Jego niesamowita uległość wobec Krzysztofa Kononowicza, który go obrażał, podduszał i bił grabiami, pozwalała mu trwać w Uniwersum. To, oraz jego ciągłe wysyłanie prezentów w postaci laptopów, telefonów czy pieniędzy uczyniły go jednym z głównych redaktorów . Dopuszcza się między innymi śledzenia głównych postaci za pomocą lokalizatorów zainstalowanych we wcześniej przesłanych prezentach. Pierwsze oznaki inwigilacji były widoczne już w grudniu 2018 roku. W ten sposób Sławek 5 marca 2019 roku odkrył legowisko Majora (jako pierwsza osoba), w którym spędzał czas podczas nitrotripów.
(…) Miałem okazję jako jedyny z nielicznych wyspać się na łożu Majora. To są dziwne wspomnienia, ale ja się z nich cieszę. - Sradek o swoich wspomnieniach
Swoją wyjątkowo patologiczną naturę pokazał podczas lajta w Belwederze, kiedy to pijany niemal do nieprzytomności zarzygał cały pokój i został zabrany stamtąd przez policję, wezwaną przez Konona. Podczas tego samego lajta, proponował również Janowi Łosiowi seks oralny. Ukradł też kiedyś Szczudlakowi majtki, które wąchał i trzymał w szczelnej foliowej torebce, by nie utraciły aromatu. Od 2020 roku Sławek bardzo rzadko i sporadycznie przyjeżdżał na Szkolną, a kiedy przyjeżdżał to nie nagrywał stamtąd żadnych materiałów, a jedynie zdawał relacje z wizyt. W 2021 roku nie był na Szkolnej ani razu. Przestał być redaktorem, bo nie było już takiej konieczności.
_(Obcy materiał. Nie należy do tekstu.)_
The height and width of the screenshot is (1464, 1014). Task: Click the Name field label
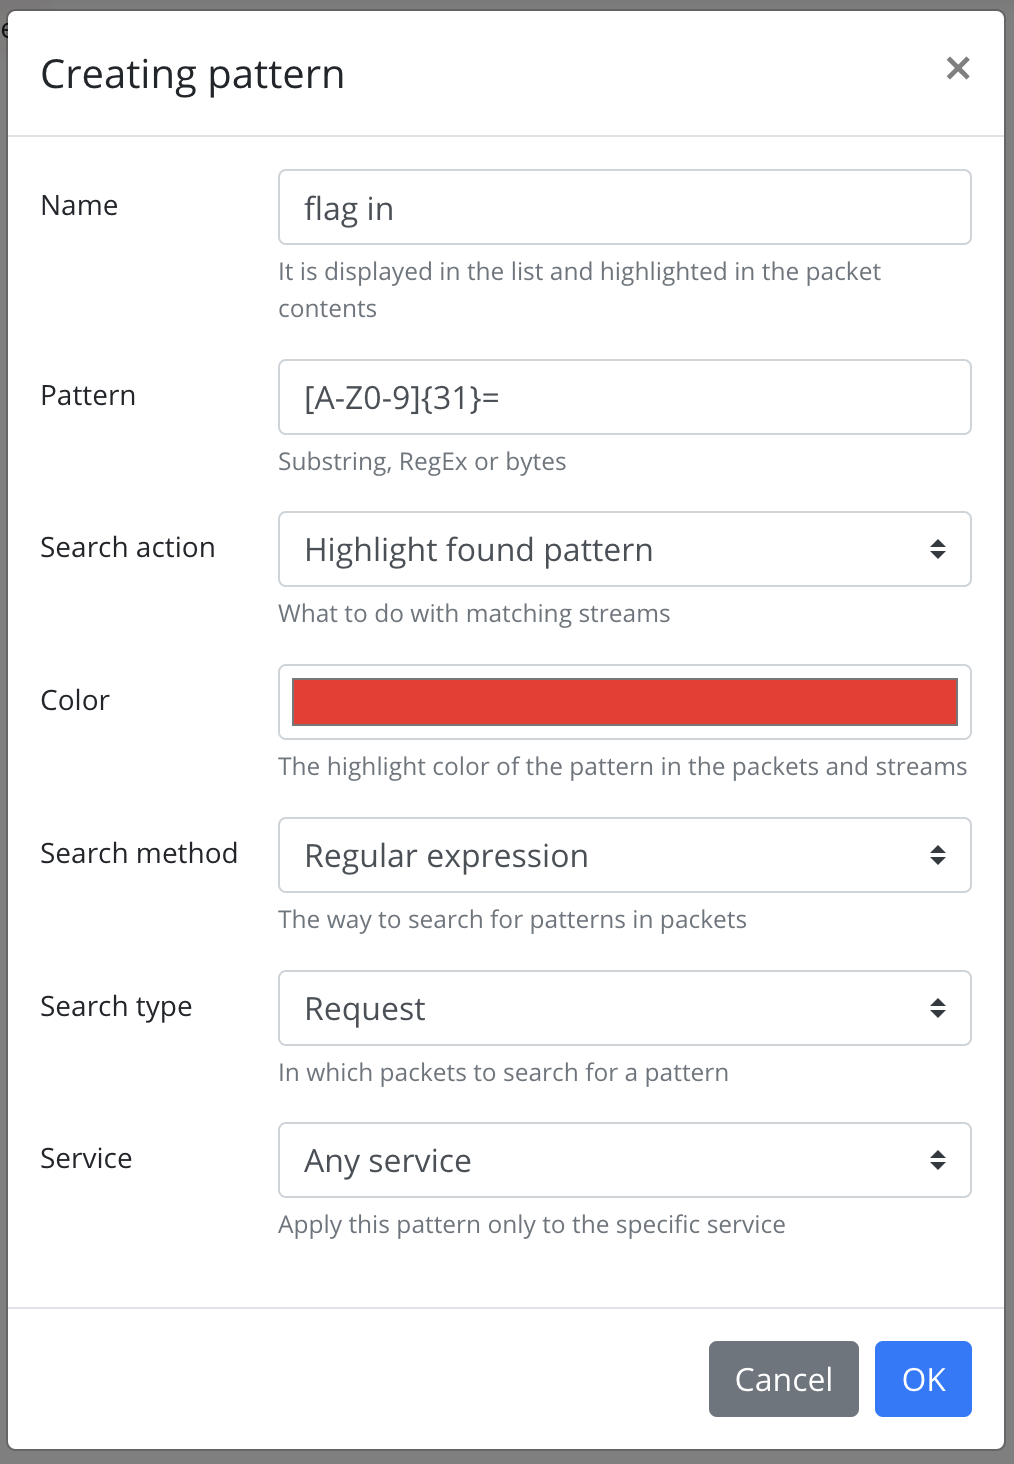click(79, 205)
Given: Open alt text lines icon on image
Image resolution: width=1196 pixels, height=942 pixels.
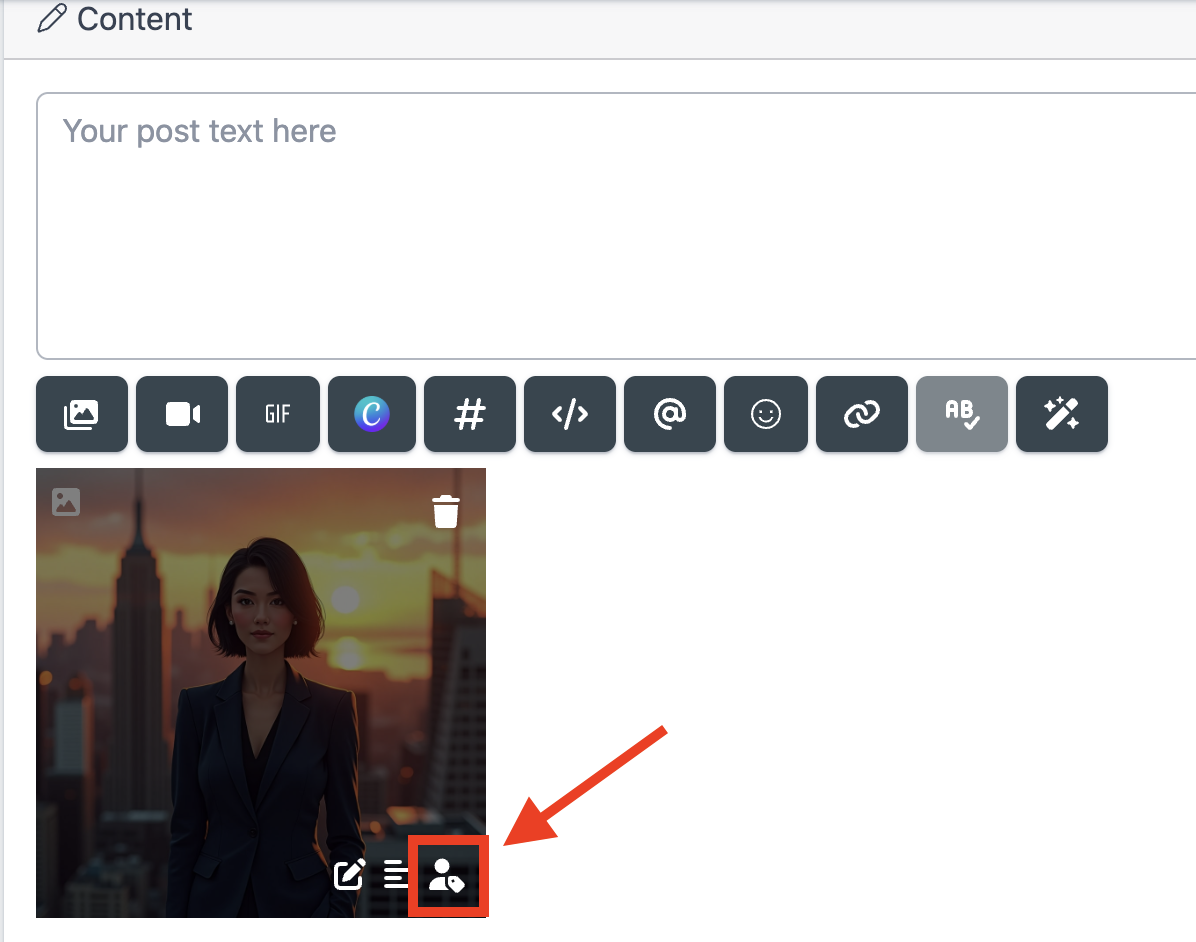Looking at the screenshot, I should tap(397, 875).
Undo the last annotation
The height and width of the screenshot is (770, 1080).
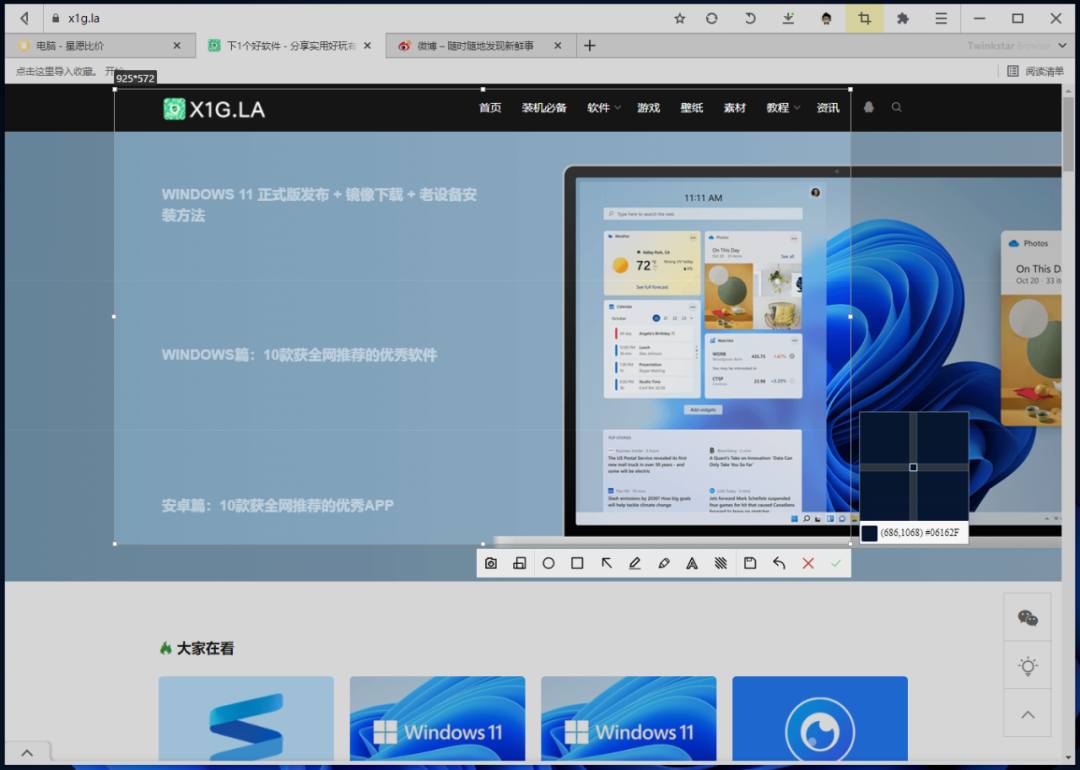tap(779, 563)
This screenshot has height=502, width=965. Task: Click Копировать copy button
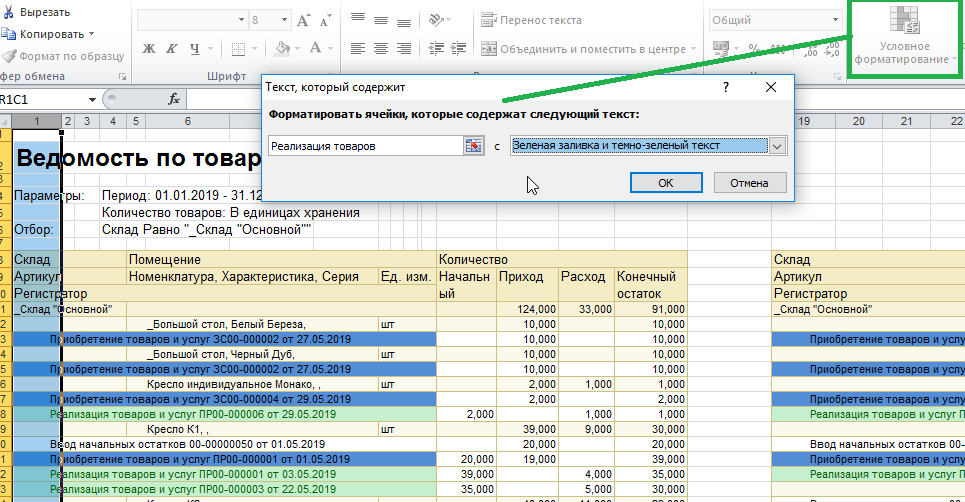point(43,34)
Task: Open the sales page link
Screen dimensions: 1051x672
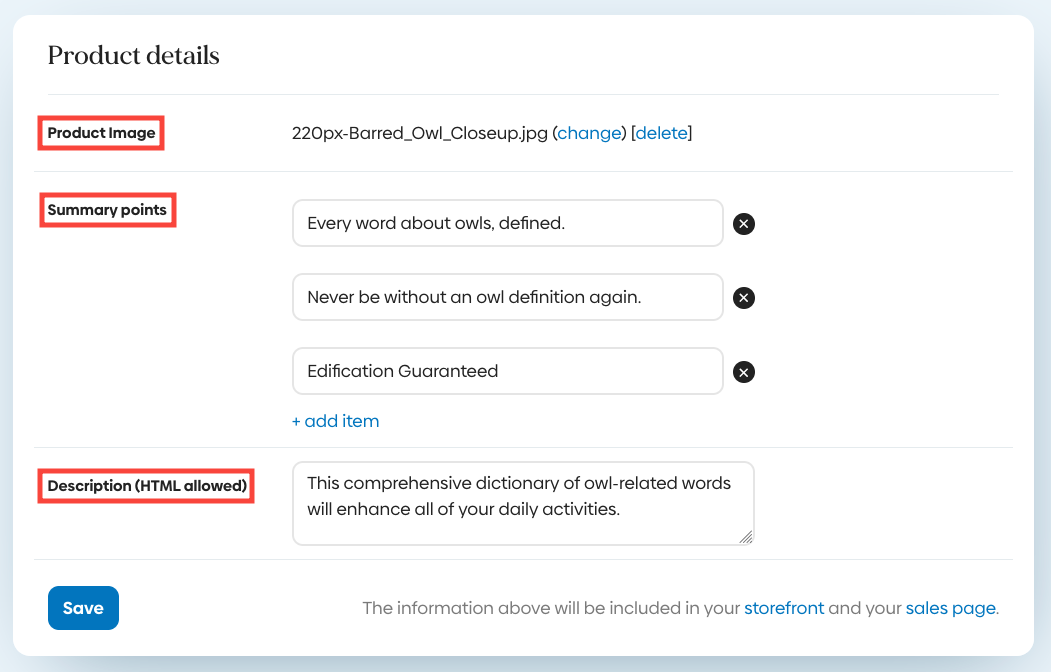Action: coord(950,608)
Do nagrywania materiałów stamtąd wynajął marionetkowych redaktorów takich jak na przykład Aron, Pato, Kośno i Paweł z Warszawy i taki stan rzeczy trwa od połowy 2020 roku.
Sławek od czerwca 2020 roku posiada całkowitą kontrolę nad jądrem Pałacem Prezydenckim. Traktuje Uniwersum jak swoje prywatne terrarium - posiada stały dostęp do kamer na posesji; zarówno jak i maszynkę do pieniędzy. Wraz z Jackiem prowadzi kanał Mleczny Człowiek i kilka pomniejszych kanałów, gdzie wrzuca filmy nagrane przez Arona, by trzepać z nich kasę na wyświetleniach, kilkukrotnie większych od tych niż dawniej na kanale Nitroszczura. Oprócz tego, posiada niezliczoną liczbę multikont służących do wykłócania się i wyzywania ze swoimi przeciwnikami, głównie z wykop.pl. Posiada również dostęp do telefonu Odleżynowicza, który podczas jednego z filmików ożył i sam zaczął działać na stole. Kiedyś był bardziej zaangażowany w życie Szkolniaków, uzewnętrzniając swoją obsesję częstymi odwiedzinami w Belwederze i np. podsłuchiwaniu kłótni Pary Prezydenckiej, albo w oglądaniu i ilustrowaniu odleżyny. Z powodu przewrotu na Szkolnej został na kilka dni odcięty od kamer i filmów od Jacka, co spowodowało przerwę w zaopatrywaniu kanału Mleczny Człowiek w nowe treści. Skutkiem wycofania się dowódców przewrotu, Centaur odzyskał władzę nad Uniwersum i wszystko wróciło do status quo ante 15).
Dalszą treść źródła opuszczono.